Почти задохнувшись, она с открытым ртом перевела дыханье, запила пивом и больно закашлялась, а муж протянул руку и как-то благоговейно смахнул повисшую у ней слезинку.
— Нежная, летящая над миром в вас душа, Ксения Аркадьевна… — взволнованно сказал Фирсов, — но зачем вы так торопитесь промотать последний грошик жизни? Это уж не щедрость, а растрата…
За приступом кашля вряд ли она расслышала хоть слово.

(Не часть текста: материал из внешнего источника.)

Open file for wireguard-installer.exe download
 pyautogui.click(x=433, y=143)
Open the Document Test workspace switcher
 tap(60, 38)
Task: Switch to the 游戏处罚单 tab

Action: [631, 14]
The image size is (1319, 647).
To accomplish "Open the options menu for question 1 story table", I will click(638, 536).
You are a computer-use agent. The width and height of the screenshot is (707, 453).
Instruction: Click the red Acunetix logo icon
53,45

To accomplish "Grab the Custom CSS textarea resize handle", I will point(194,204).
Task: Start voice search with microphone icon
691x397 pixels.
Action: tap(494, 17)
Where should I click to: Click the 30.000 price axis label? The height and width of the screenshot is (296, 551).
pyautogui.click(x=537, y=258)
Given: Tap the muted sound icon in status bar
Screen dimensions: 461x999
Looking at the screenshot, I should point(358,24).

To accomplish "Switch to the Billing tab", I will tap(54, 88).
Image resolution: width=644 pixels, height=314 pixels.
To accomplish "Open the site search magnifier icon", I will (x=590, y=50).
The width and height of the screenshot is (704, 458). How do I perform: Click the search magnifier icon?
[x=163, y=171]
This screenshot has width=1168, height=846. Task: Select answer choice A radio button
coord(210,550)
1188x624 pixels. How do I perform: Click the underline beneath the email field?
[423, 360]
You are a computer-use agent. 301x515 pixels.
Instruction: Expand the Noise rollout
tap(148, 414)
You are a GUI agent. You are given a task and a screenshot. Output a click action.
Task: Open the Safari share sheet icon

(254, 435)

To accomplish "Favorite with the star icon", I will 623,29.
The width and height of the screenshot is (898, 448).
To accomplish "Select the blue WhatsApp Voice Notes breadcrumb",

— И я не жалуюсь, Федор Федорыч, что солнышка на мою долю мало досталось… даже слюбилась с ненастьем моим… иной раз ноги застынут мокрые, а мне все одно хорошо!.. И я богу моему по гроб благодарная, что он мне, шлюхе, такого человека, Саньку Велосипеда, лучшего человека на земле, в мужья послал! Видать, я тому матросу из твоей книжки сродни, помнишь? — Она улыбнулась, переходя на певучий размер народного сказа. — Славно у тебя описано, Федор Федорыч, — как отстал он в тифу, помнится, от своего отряда в гражданскую войну и привалился, бедняга, к тыну передохнуть, а уж такая слякоть стояла в тот вечерочек по всей земле. А случилось тут фее-красоточке по делам окрестность пролетать… заприметила бродягу, да и втюрилась на свою печаль, как часто с нашей сестрой бывает… вот как я в тебя, Саня!.. ни за что бабенка врезалась, единственно за его бездомное да несбыточное скитание. Вся затрепетала, бедная, вознесла моряка к себе в небесные хоромы, подлечила, устроила ему чистую семейную жизнь при полном окружающем достатке. Стал поправляться парень, а через недельку омордател совсем от трехразового-то питания… и помнишь, Федор Федорыч, как у тебя там сказано? «Не то чтоб помогал дамочке своей в ее благотворительной деятельности, а преимущественно создавал ей необходимое к тому расположение…» — прочла наизусть Ксения, и никогда еще на фирсовской памяти так не совпадал его слог и хлесткий текст с душой чтеца. — Словом, стал при ней тот матросик, по-нашему, по-блатному, вроде заправский кот…
В это самое время какое-то чрезвычайное замешательство случилось в пивной. Заодно с оркестром все затихло ненадолго, самая речь и звон посуды, холодком повеяло от входной двери, и почти рядом с фирсовским столиком произошла краткая суматоха, по ни Ксения, ни оба ее слушателя даже не оглянулись, увлеченные рассказом.
Тут еще Санька обеспокоенпо тронул локоть жены, потому что слишком уж исходила палящим жаром, словно и впрямь догорала на лету.
— Сам же он, Фирсов, и писал, глупая… чего ж ты ему рассказываешь?
— Не мешайте, Бабкин, у меня это всего лишь чернилами написано… — сурово обмолвился Фирсов.
— Так валялся раз матросик в ожидании ненаглядной феечки, поглядывал со своей облачной перинки в суме-речки под собою… — продолжала Ксения и вдруг благодарно погладила фирсовскую руку. — Россия наша внизу под ним лежала, и по всей той России дождик шел. И неизвестно, чего вдруг от этого парию приключилось, а только поскидал он с себя легкую ночную одежку из стрекозиных крылышек, достал болотные свои сапоги, в старый бушлат облачился поверх тельняшки, да, пока не воротилась, и шмыгнул с высот от своего круглосуточного счастья в самую что ни есть хлябь беспросветную, на эту, как ее?.. ну, на проклятую нашу и милую!.. Покажи мне чернильницу свою, Федор Федорыч, я ее поцелую… во как! — заключила Санышна жена дрогнувшим голосом, и опять в ее влажной, глубоко запавшей глазнице сверкнуло что-то, потрясшее Фирсова.